In this Promistreams tutorial, we'll build a small sitemap scraper that can recursively follow XML sitemaps, and collect every page it finds along the way, printing the URLs of all the pages to the terminal. This kind of code might come in handy when building a search engine, for example.
The sitemaps that we want to scrape start at https://fake-sitemap.slightly.tech/. These sitemaps were created specifically for this guide, and you can freely experiment with scraping them, just try not to break the server. They do not point to any valid page URLs, but all the other sitemap files referenced in them are valid.
What you will need
- A Node.js version that is still being updated
- A JS package manager such as pnpm or npm (we will use pnpm in this guide, but npm will work too)
- A code editor of some kind, whichever one you prefer working in
- A working internet connection
- The ability to install native Node modules that require compilation (this usually means having your operating system's build tools installed)
- A Linux-style terminal (WSL should work too)

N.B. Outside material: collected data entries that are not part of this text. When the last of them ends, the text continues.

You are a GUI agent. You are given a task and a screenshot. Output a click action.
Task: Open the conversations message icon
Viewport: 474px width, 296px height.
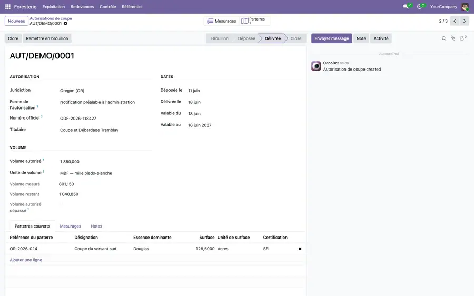tap(406, 7)
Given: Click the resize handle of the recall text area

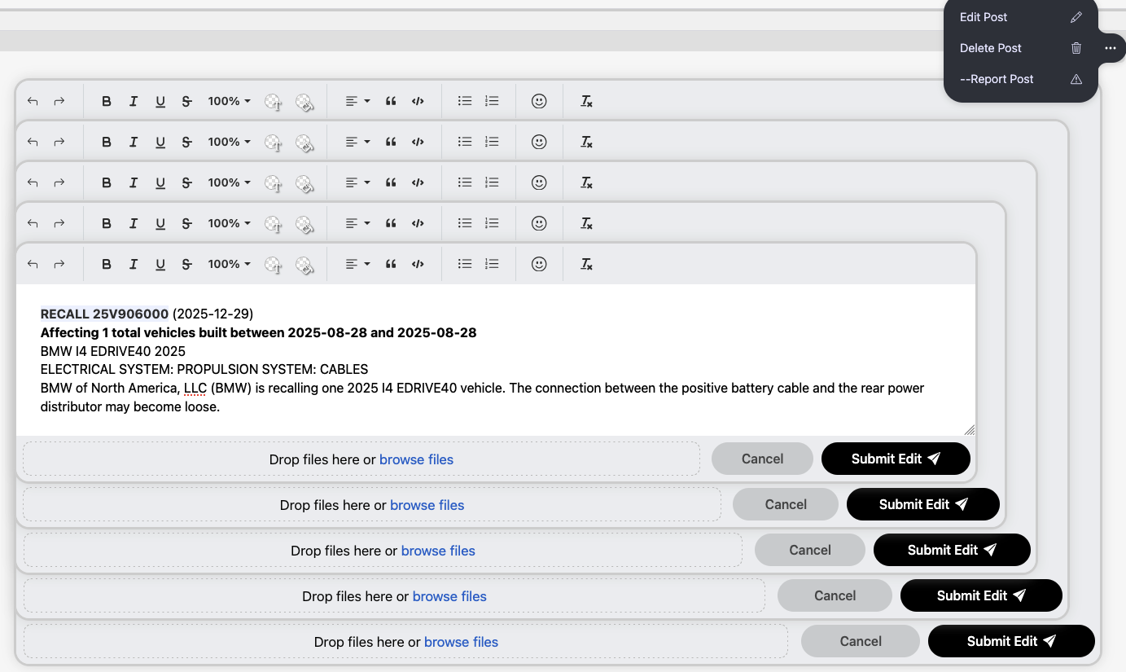Looking at the screenshot, I should [969, 429].
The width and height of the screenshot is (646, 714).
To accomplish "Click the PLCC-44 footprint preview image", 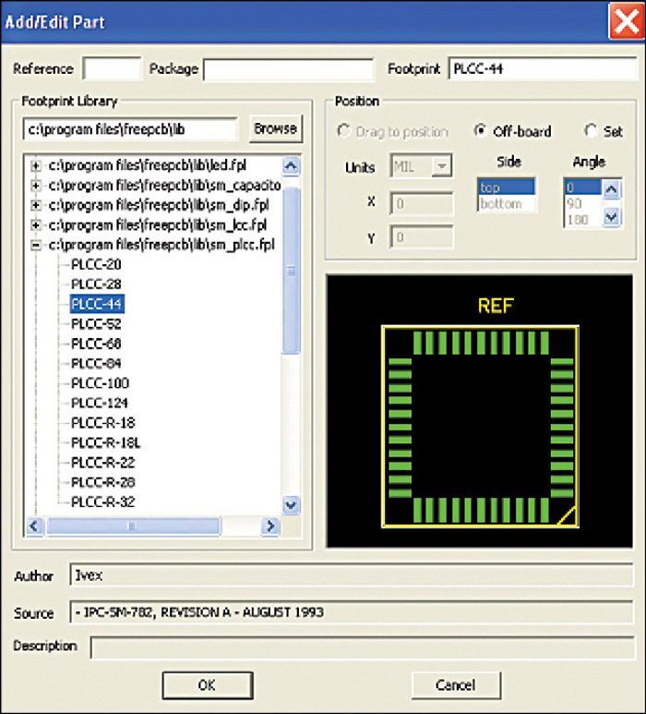I will (x=480, y=408).
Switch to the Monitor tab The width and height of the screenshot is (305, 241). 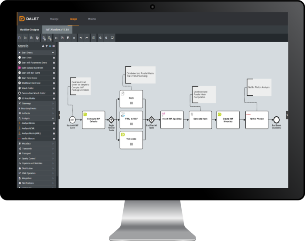click(92, 19)
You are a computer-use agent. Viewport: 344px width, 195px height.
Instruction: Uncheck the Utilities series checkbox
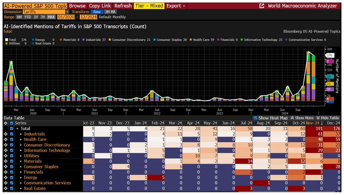click(x=12, y=155)
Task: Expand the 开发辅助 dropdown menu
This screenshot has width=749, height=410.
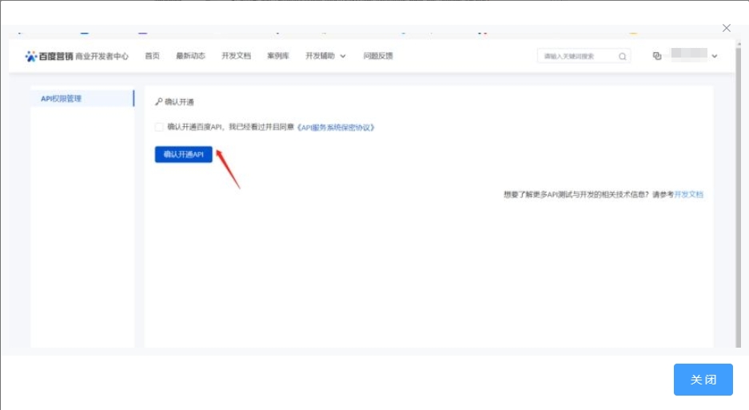Action: 325,56
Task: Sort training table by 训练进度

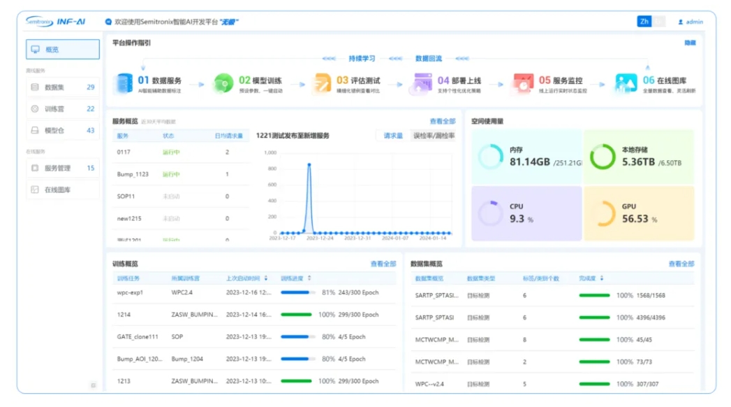Action: tap(309, 278)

- A few dependencies from npm, but these will be installed throughout the guide.
This guide will provide example code for the project. While you could just copy-paste the code into your file, I recommend typing it out manually instead. In years of tutoring developers, I've found that this really helps people to remember how things work, and it makes it easier to apply the ideas to your own projects later on.
Are you using npm instead? Then the pnpm add
command will be npm install
instead, and the pnpm init
command will be npm init
.
Creating the project
In your terminal, create a new folder for your project, move into it, and initialize the project:
mkdir sitemap-scraper
cd sitemap-scraper
pnpm init
Making a HTTP request
To scrape these sitemaps, we will need to make a couple of HTTP requests. First of all, let's make a single one to check that everything works. First of all, install the bhttp
dependency that we will need - it is a HTTP client, and will handle the HTTP request for us:
pnpm add bhttp
When running pnpm add
or npm install
commands, always make sure that your terminal is currently inside of the project directory, otherwise the package will be installed in the wrong place.
Then, create a new file in your project folder (eg. index.js
), and write the following code in it:
let bhttp = require("bhttp");
let assert = require("node:assert");
(async () => { // async IIFE
let response = await bhttp.get("https://fake-sitemap.slightly.tech/sitemap.xml");
assert(response.statusCode === 200);
console.log(response.body.toString());
})();
All this does is make an asynchronous HTTP request, wait for it to complete, verify that it responded with a HTTP 200 status code (throwing an error if not), and then read the response body as a string and print that to the terminal. Try running this code - if it's working correctly, you should see some XML appear on your terminal.
Why is there a weird async function around the code? This is the asynchronous equivalent of an IIFE, an Immediately Invoked Function Expression. It defines an asynchronous arrow function, and immediately calls it. This allows us to use async
/await
in what would otherwise be top-level code, which is not possible in all JS environments.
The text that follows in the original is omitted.